Data entries
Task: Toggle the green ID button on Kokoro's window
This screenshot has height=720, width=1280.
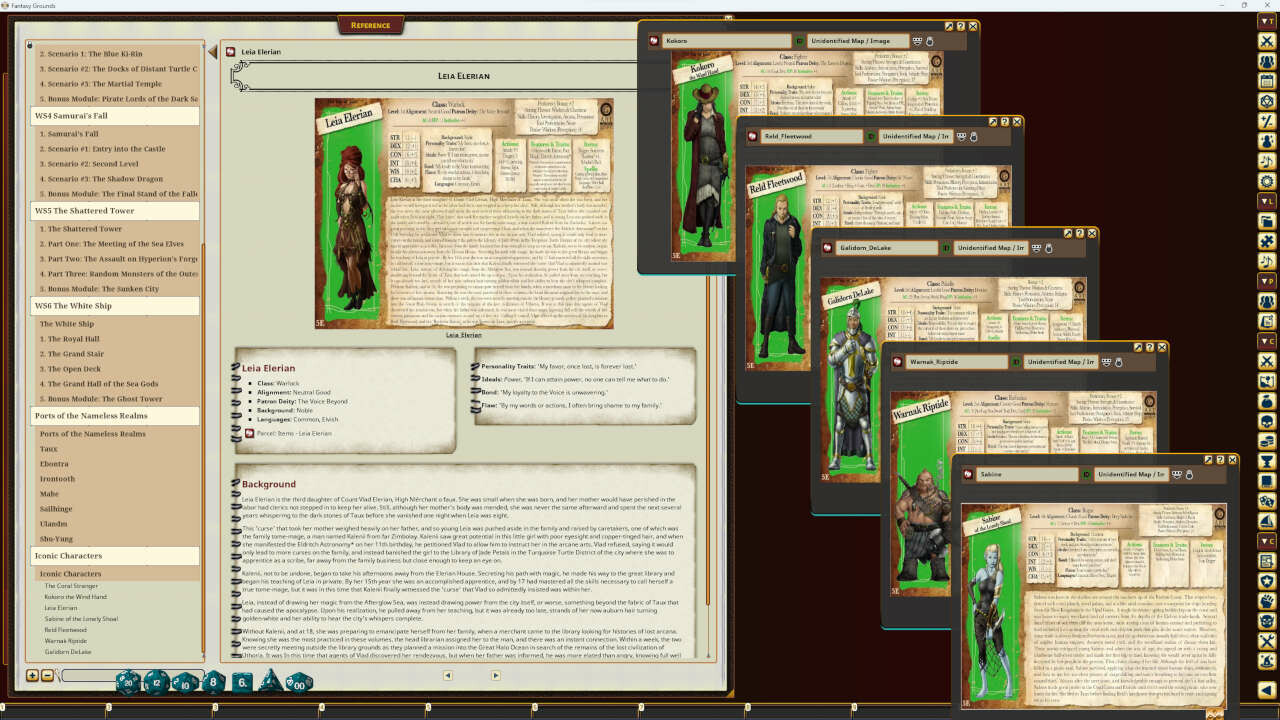Action: 798,41
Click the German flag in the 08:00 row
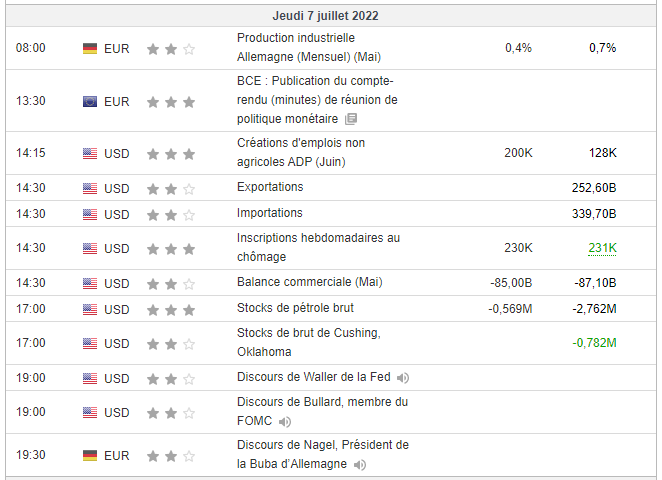Image resolution: width=662 pixels, height=480 pixels. [90, 48]
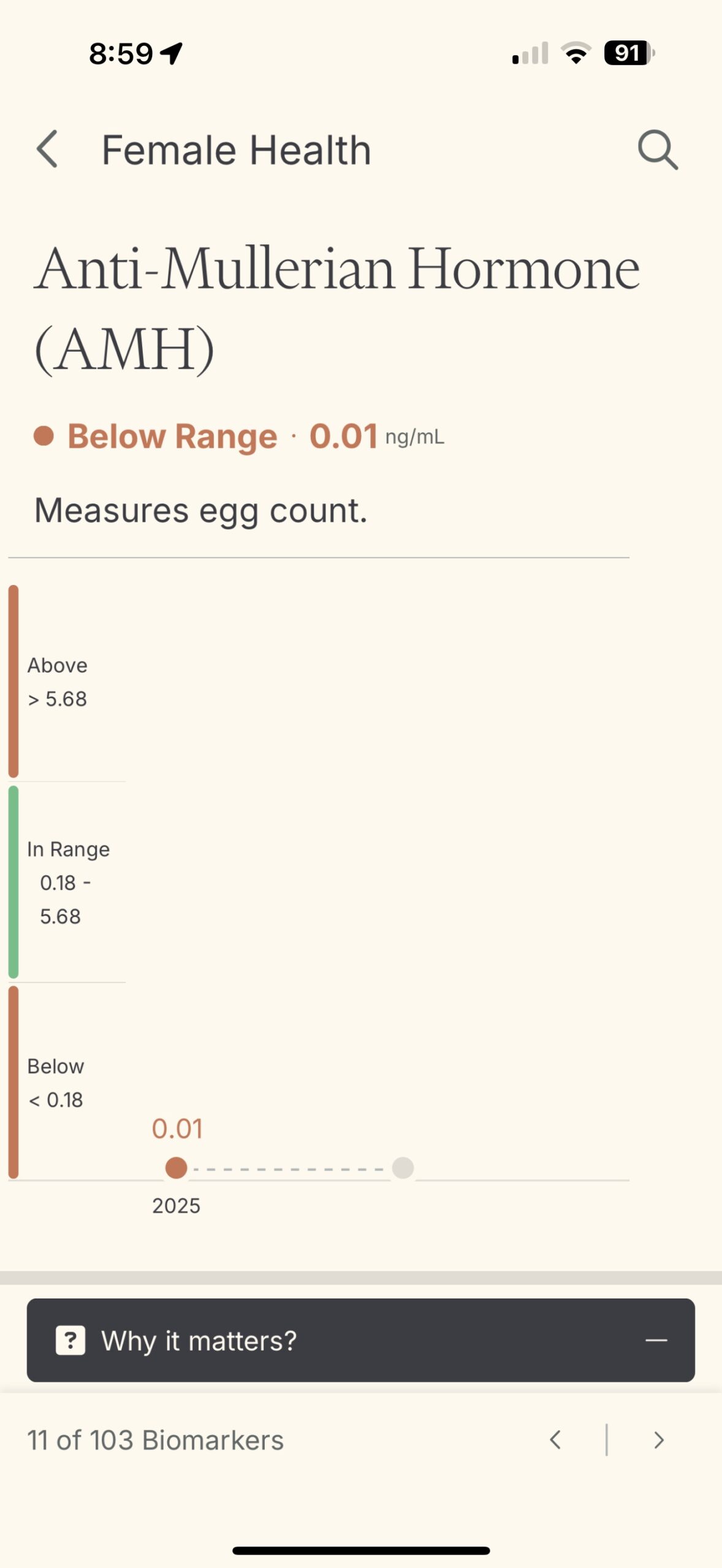Tap the battery level indicator
The width and height of the screenshot is (722, 1568).
pos(629,53)
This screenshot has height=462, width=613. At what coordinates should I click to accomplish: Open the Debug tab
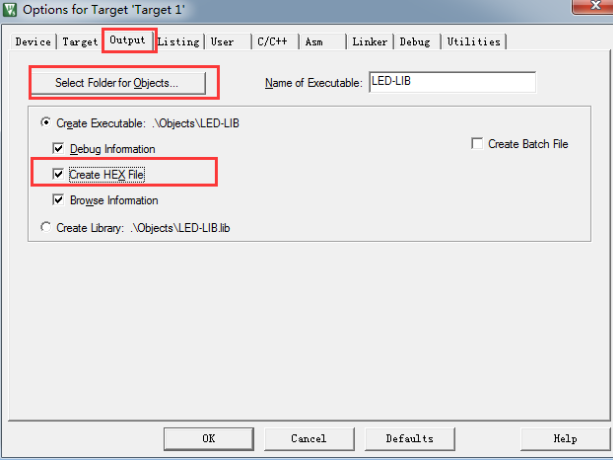click(417, 42)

Description of the task
Update all of the records by replacing "Debug tab" with "Console tab" and leaving every other part unchanged. Omit the pictures from your reproduction.

Complete output
Task: Toggle the green ID button on Kokoro's window
This screenshot has height=720, width=1280.
Action: 798,41
Click the German flag in the 08:00 row
Image resolution: width=662 pixels, height=480 pixels. [90, 48]
Tap the battery level indicator
The width and height of the screenshot is (722, 1568).
pos(629,53)
This screenshot has height=462, width=613. At what coordinates should I click to accomplish: Open the Console tab
click(417, 42)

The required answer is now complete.